Profiling Methods
vLLM-MindSpore Plugin supports the mindspore.Profiler
module to track the performance of workers in vLLM-MindSpore Plugin. User can follow the Collecting Profiling Data section to gather data and then analyze it according to Analyzing Profiling Data. Additionally, user can inspect the model's IR graph through Graph Data Dump to analyze and debug the model structure.
Collecting Profiling Data
To enable profiling data collection, user need to set the VLLM_TORCH_PROFILER_DIR
environment variable to the directory where the profiling results will be saved. For multi-machine inference, this variable must be set on each machine before inference:
export VLLM_TORCH_PROFILER_DIR=/path/to/save/vllm_profile
After setting the variable, Run the following command to launch the vLLM-MindSpore Plugin service. We take Qwen2.5-32B as an example:
export TENSOR_PARALLEL_SIZE=4
export MAX_MODEL_LEN=1024
python3 -m vllm_mindspore.entrypoints vllm.entrypoints.openai.api_server --model "Qwen/Qwen2.5-32B-Instruct" --trust_remote_code --tensor-parallel-size $TENSOR_PARALLEL_SIZE --max-model-len $MAX_MODEL_LEN
If the service starts successfully, you will see output similar to the following, indicating that the start_profile
and stop_profile
requests are being monitored:
INFO 05-15 12:03:07 [launcher.py:31] Route: /start_profile, Methods: POST
INFO 05-15 12:03:07 [launcher.py:31] Route: /stop_profile, Methods: POST
INFO: Started server process [212135]
INFO: Waiting for application startup.
INFO: Application startup complete.
Once the service is running, user can send the following requests to perform a profiling collection:
# Request to start profiling
curl -X POST http://127.0.0.1:8000/start_profile
# Request for inference
curl http://localhost:8000/v1/completions \
-H "Content-Type: application/json" \
-d '{
"model": "Qwen/Qwen2.5-32B-Instruct",
"prompt": "San Francisco is a",
"max_tokens": 7,
"temperature": 0
}'
# Request to stop profiling
curl -X POST http://127.0.0.1:8000/stop_profile
When the log displays content similar to the following, it indicates that profiling data collection for one worker is complete:
Parsing: [####################] 3/3 Done
Analyzing Profiling Data
The directory specified by VLLM_TORCH_PROFILER_DIR
contains the profiling results, with subdirectories named with the ascend_ms
suffix. Each subdirectory stores the profiling results for one worker. The files in these subdirectories can be referenced for performance analysis, as described in Ascend Performance Tuning.
User can select a subdirectory to analyze the performance of a single worker:
op_statistic.csv
: Overall operator statistics.kernel_details.csv
: Detailed execution data for each operator.trace_view.json
: System-wide execution data.
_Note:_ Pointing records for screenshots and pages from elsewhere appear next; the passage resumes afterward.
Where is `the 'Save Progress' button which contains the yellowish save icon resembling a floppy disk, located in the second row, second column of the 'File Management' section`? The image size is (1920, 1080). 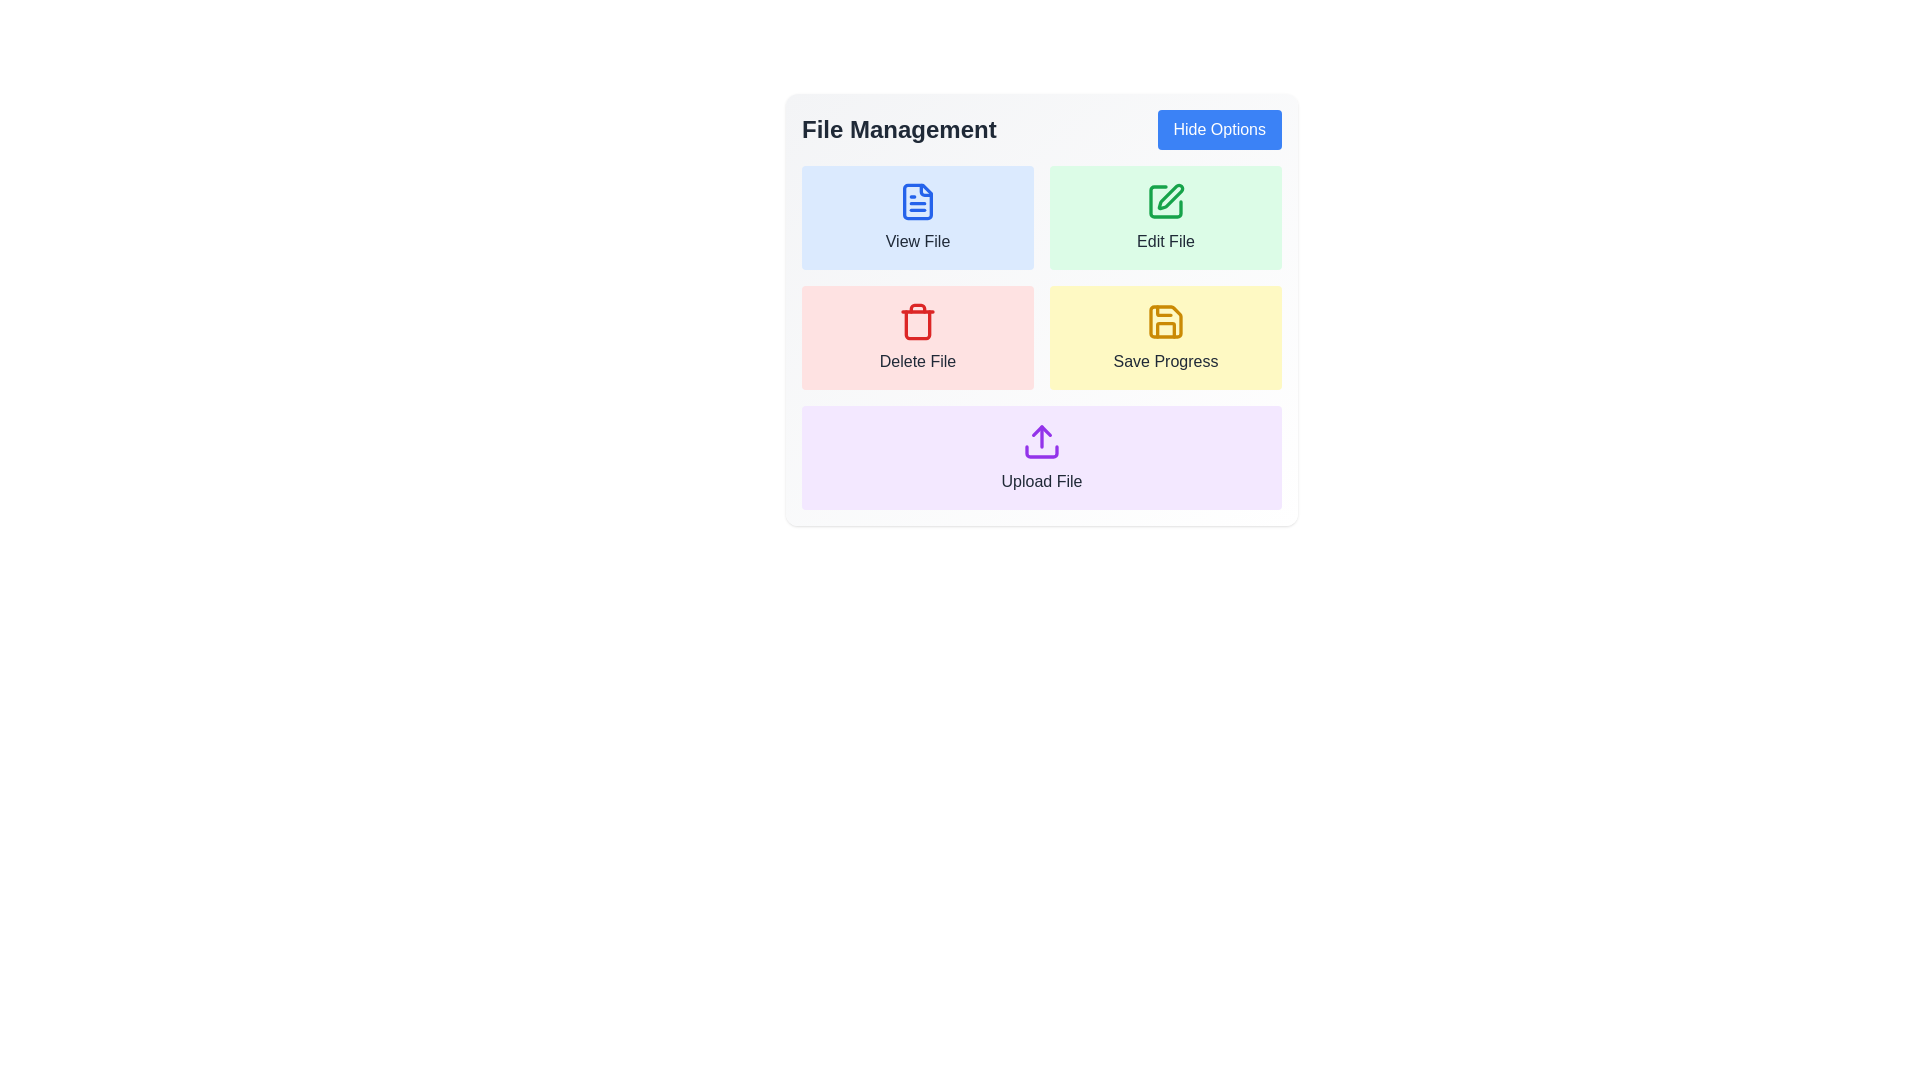
the 'Save Progress' button which contains the yellowish save icon resembling a floppy disk, located in the second row, second column of the 'File Management' section is located at coordinates (1166, 320).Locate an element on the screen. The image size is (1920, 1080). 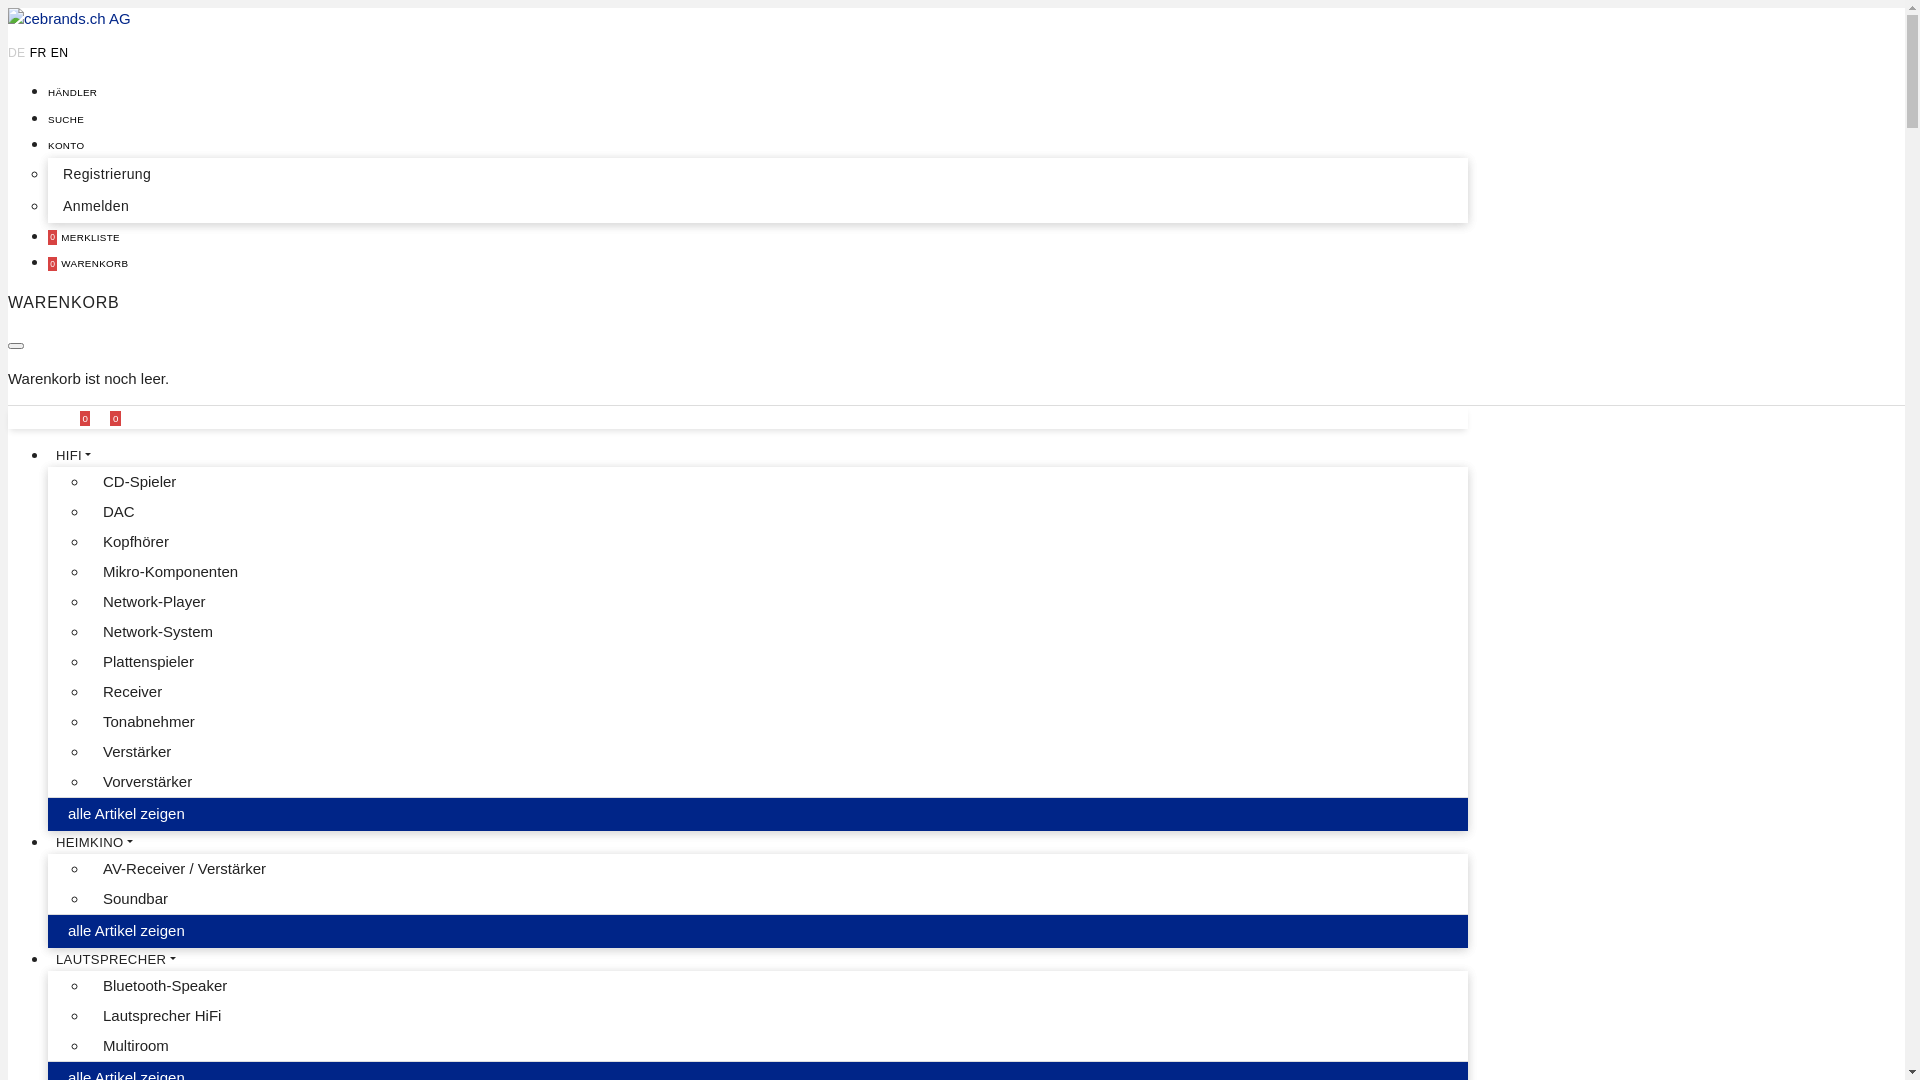
'DE' is located at coordinates (17, 52). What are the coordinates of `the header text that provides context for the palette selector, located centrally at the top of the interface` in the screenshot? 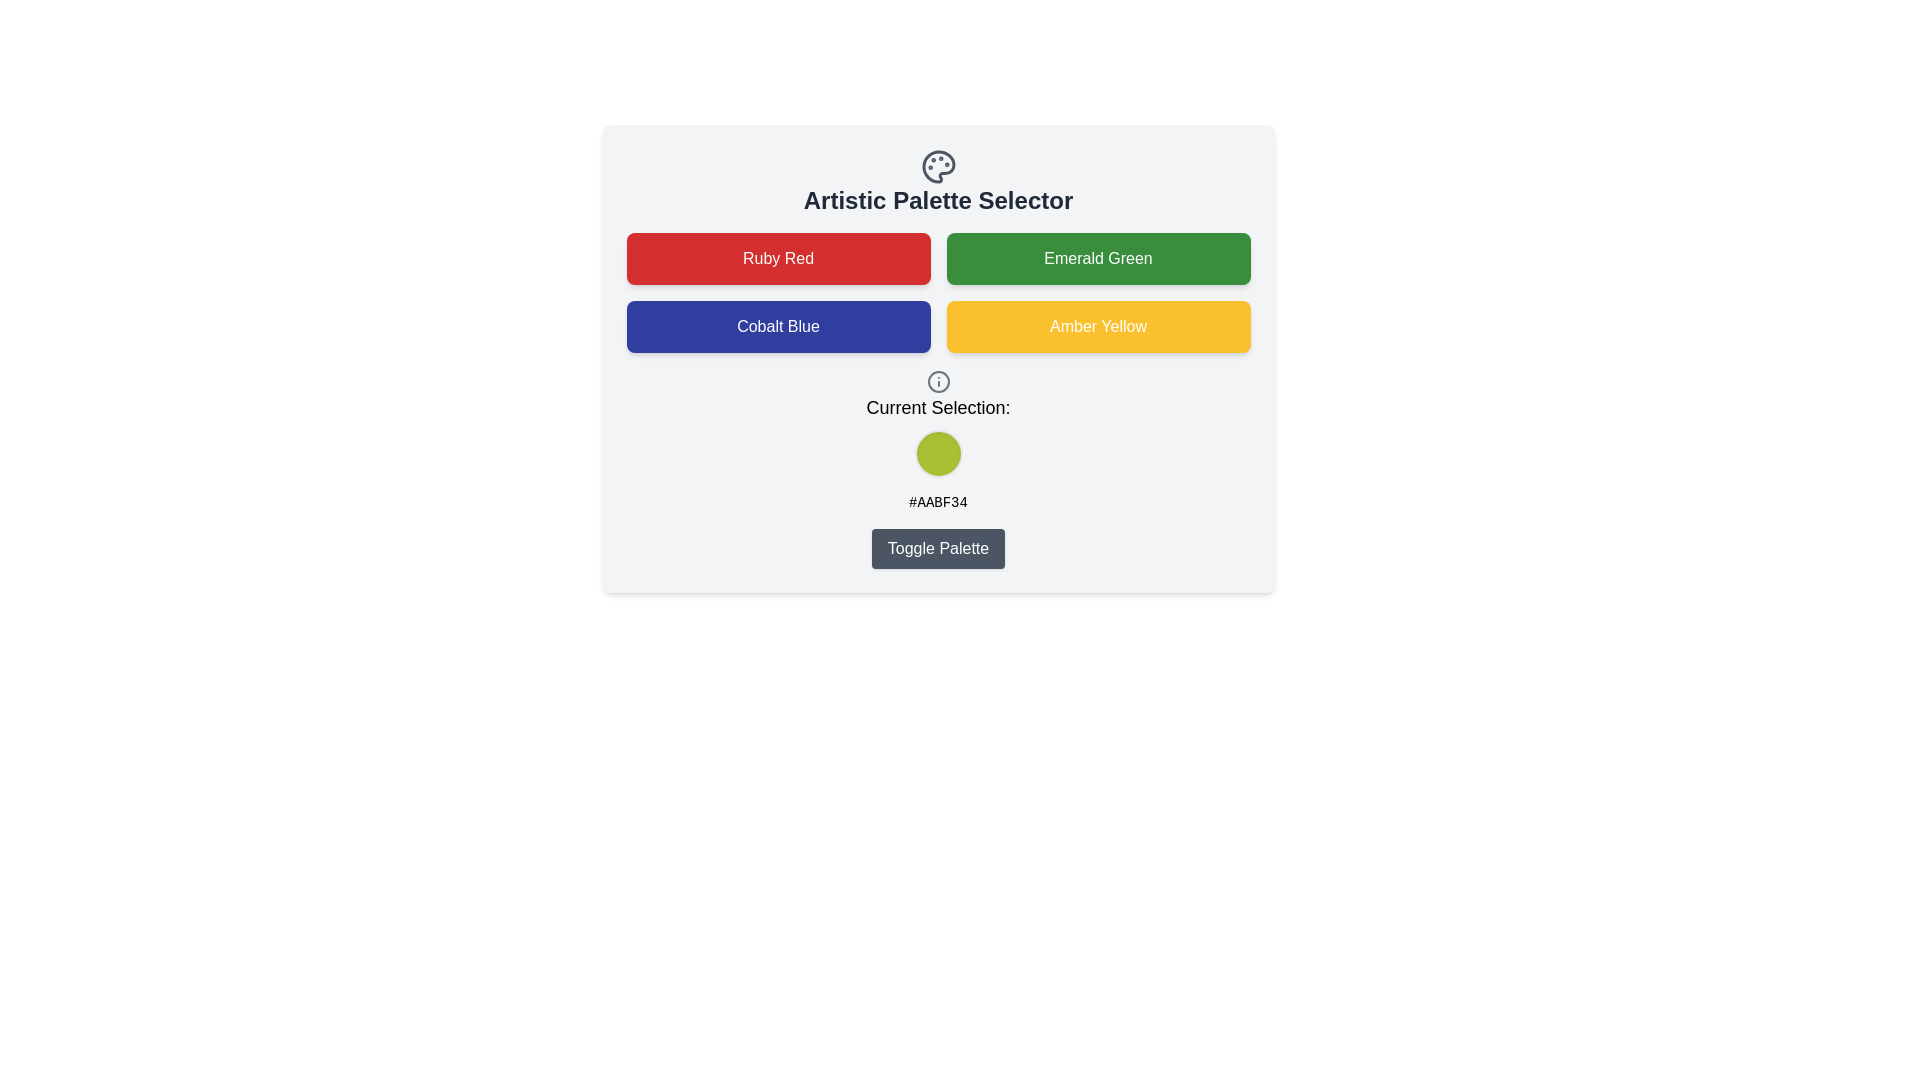 It's located at (937, 200).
This file can be uploaded to the Perfetto UI for visual inspection of system execution. Clicking on a process in the left sidebar displays trace event information for all threads under that process:In MindSpore information, it shows the operator dispatch in graph execution.
In Ascend information, it shows the actual execution of Ascend operators, which can be correlated with the operators dispatched in the MindSpore process.
Graph Data Dump
Refer to the MindSpore Dump Documentation. First, configure the JSON file, then set the MINDSPORE_DUMP_CONFIG
environment variable to point to the absolute path of this configuration file. After inference completes, the graph data can be obtained.
The dump results include the IR graph. Additionally, by configuring the dump_mode
in the JSON file, user can choose to dump execution data for all operators or specific operators.